La 30e édition du Prix Bayeux Calvados des correspondants de guerre débute ce lundi 9 octobre. Comme chaque année, ce grand rendez-vous met en lumière des journalistes et des conflits qu'ils documentent. Expositions, tables rondes et projections de documentaires sont proposées durant toute la semaine au public.
La guerre en Ukraine, l'invasion du Haut-Karabakh par l'Azerbeidjan et, ce week-end, l'attaque du Hamas contre Israël, le Prix Bayeux Calvados des correspondants de guerre n'a peut-être jamais été autant au cœur de l'actualité, au point d'être rattrapé par celle-ci.
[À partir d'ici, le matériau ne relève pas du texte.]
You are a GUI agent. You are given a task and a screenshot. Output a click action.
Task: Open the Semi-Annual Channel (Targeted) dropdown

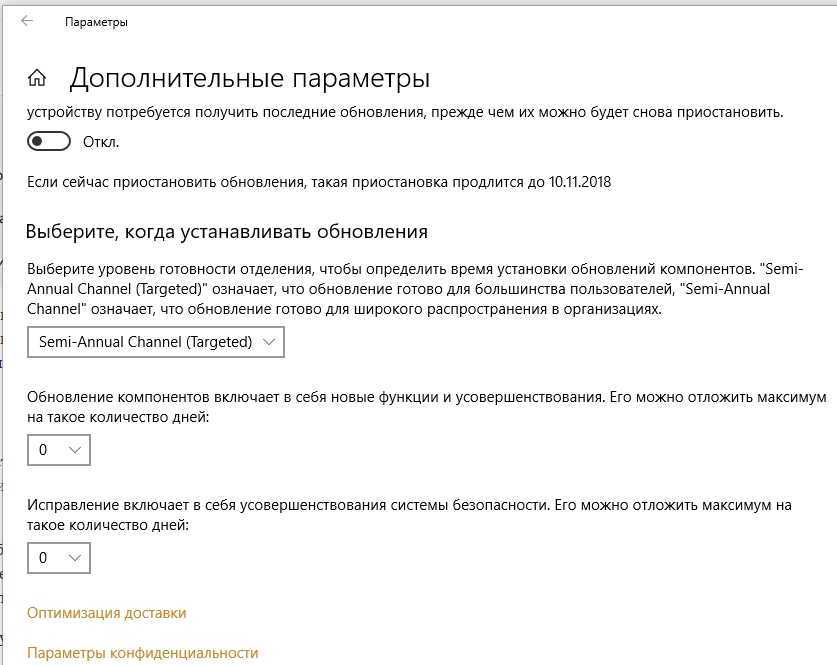pos(155,342)
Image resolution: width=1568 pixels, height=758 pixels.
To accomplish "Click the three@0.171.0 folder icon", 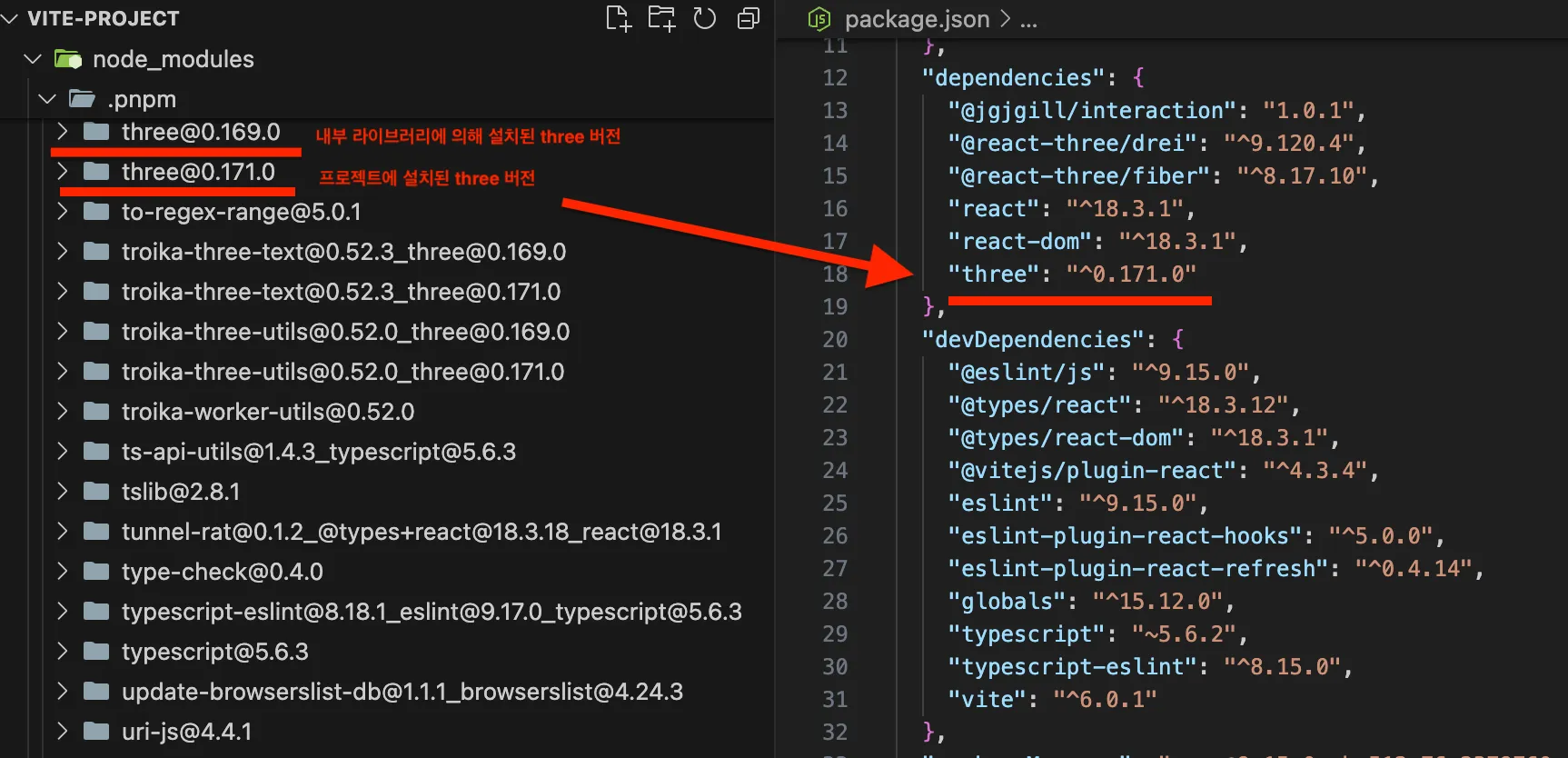I will (x=96, y=172).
Israël perturbe l'édition 2023
"Nous avons déjà des reporters qui devaient venir à Bayeux et qu’on annonce partis pour Israël pour couvrir ce qui est malheureusement en train de se passer en Israël et sur la bande de Gaza", expliquait ce dimanche sur notre antenne Patrick Gomont, le maire de Bayeux, à la veille du coup d'envoi de la 30e édition. Ainsi, le journaliste Nicolas Poincarré, qui présente depuis plusieurs années la cérémonie des prix, pourrait cette année manquer le rendez-vous.
“Les dictatures quelles qu’elles soient lorsqu’elles prennent le pouvoir commencent d’abord par étrangler la liberté de la presse, la liberté d’expression parce qu’à partir de ce moment-là vous pouvez étrangler absolument toutes les autres mais dans le silence. C’est en ça que ce prix a une valeur démocratique de défense de la liberté extrêmement importante”, déclarait en 1996 Jean Miot, alors PDG de l'AFP.
Lancé en 1994, le Prix Bayeux met en lumière le travail des correspondants de guerre mais aussi les conflits qu'ils documentent. "Il permet de donner des clés de compréhension, notamment sur la géopolitique, sur l’actualité internationale, notamment aux jeunes", souligne Patrick Gomont.
Outre les reportages (radio, télé, photo, presse écrite) présentés au jury (présidé cette année par le photographe Don Mc Cullin), ce rendez-vous propose durant toute la semaine au public des projections de documentaires, des tables rondes et des expositions. Retrouvez ci-dessous une petite sélection non exhaustive de ce qui vous attend jusqu'au 15 octobre (et parfois au-delà) dans la capitale du Bessin.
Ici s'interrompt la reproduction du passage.